The startup, which specializes in cell therapy to treat cancer, has a new office and meeting space in Philly’s University City. As our sister site Technical.ly Philly has reported, the area is home to a massive development effort that seeks to mix anchor institutions and startups. WindMIL’s office is located within One Drexel Plaza, where it will be close to talent in that area as it looks to expand executive, operations and clinical teams.

As CEO Brian Halak put it in a statement, “Establishing an office in Philadelphia provides a hub for WindMIL’s local operations.”

As part of the growing executive team, the company named a pair of new hires:

  • Monil Shah will join as chief development officer.
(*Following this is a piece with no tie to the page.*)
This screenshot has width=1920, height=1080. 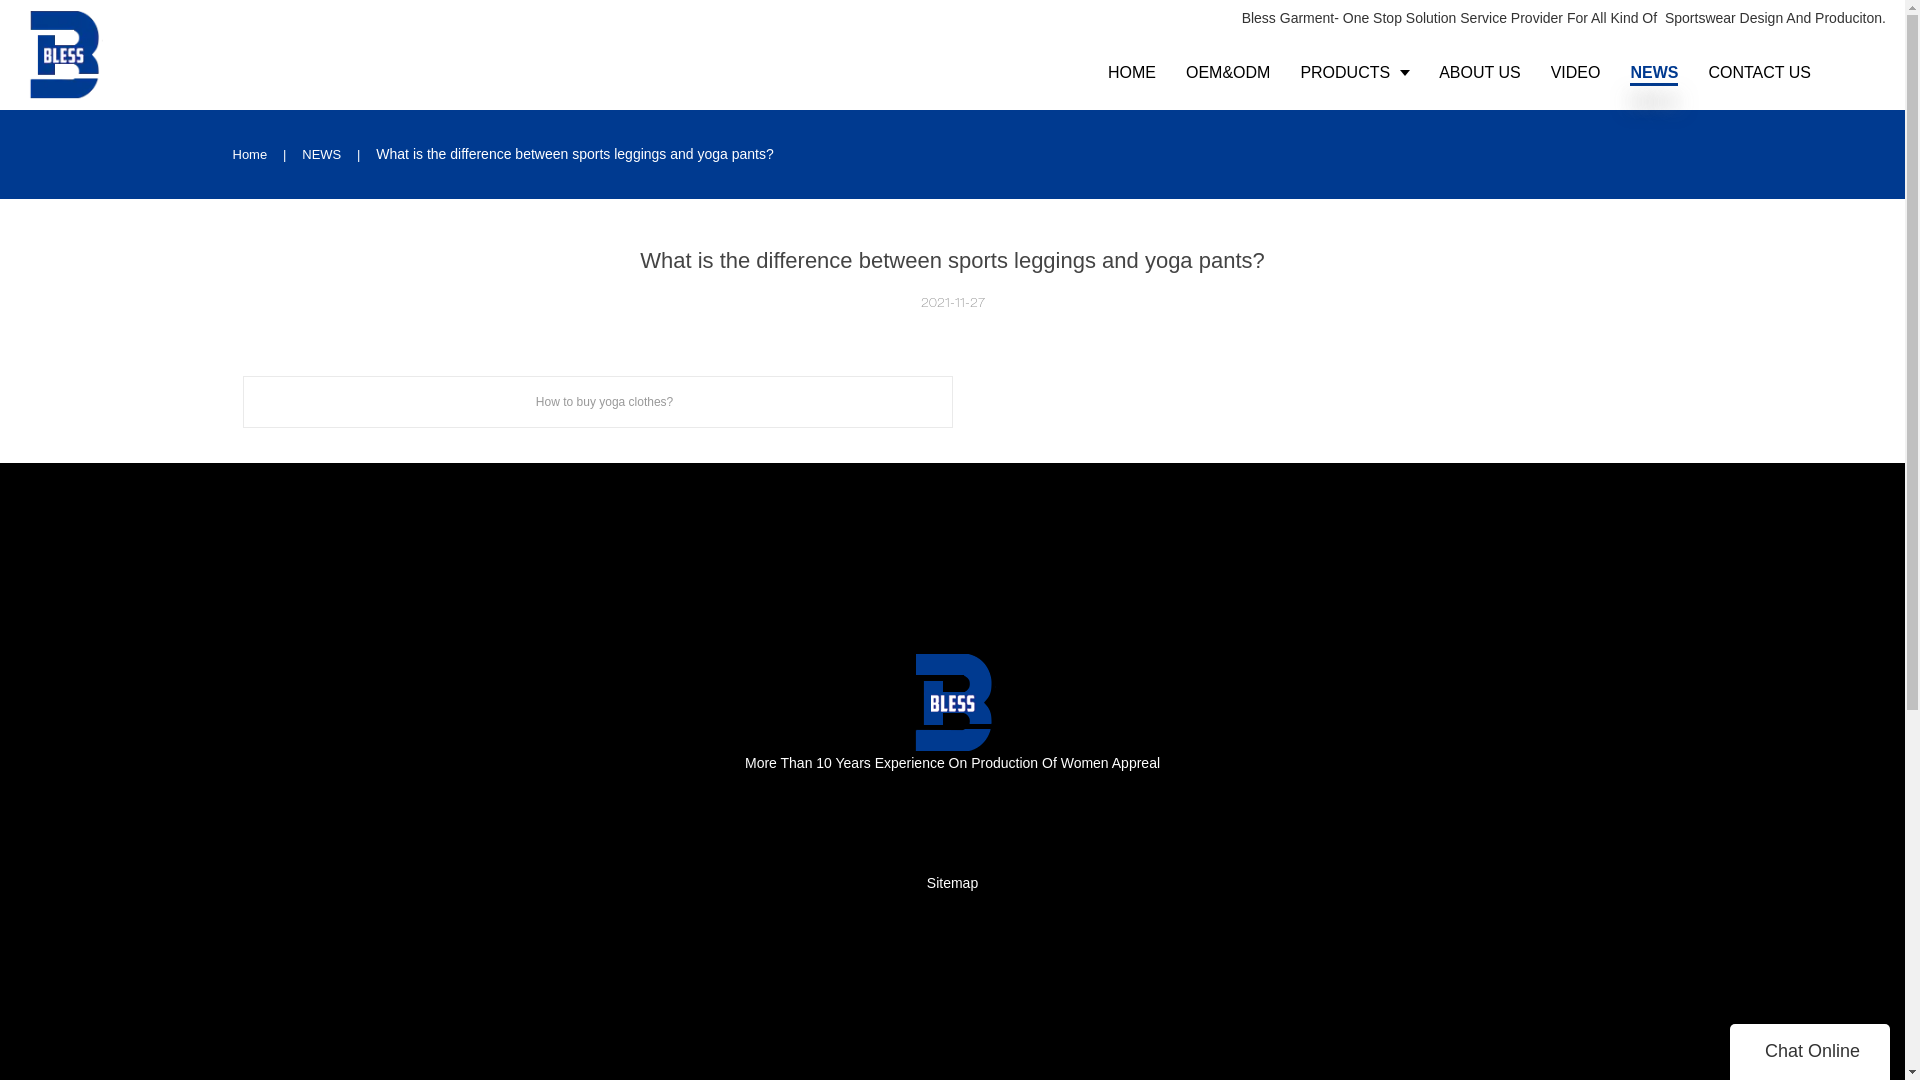 What do you see at coordinates (690, 361) in the screenshot?
I see `Sport Jumpsuit` at bounding box center [690, 361].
In 20 years working in oncology drug development, he served in roles including COO of Brooklyn ImmunoTherapeutics and in a key immuno-oncology role at Bristol-Myers Squibb.
  • Patrick Dougherty was appointed vice president of operations. He previously worked at pharma giant GlaxoSmithKline as senior vice president of the R&D pipeline for pharmaceuticals.

WindMIL drew attention in June, when it closed a $32.5 million funding round. Along with the new location, the company is based in Johns Hopkins FastForward 1812, where its science team utilizes the available lab space.

Three-year-old WindMIL Therapeutics was founded by Johns Hopkins faculty members Ivan Borrello and Kim Noonan. It’s one of a number of startups working in the field of cancer immunotherapy, which involves creating treatments that harness the body’s own immune system to fight the disease. WindMIL seeks to activate Memory T cells, which are derived from bone marrow, to develop new therapies.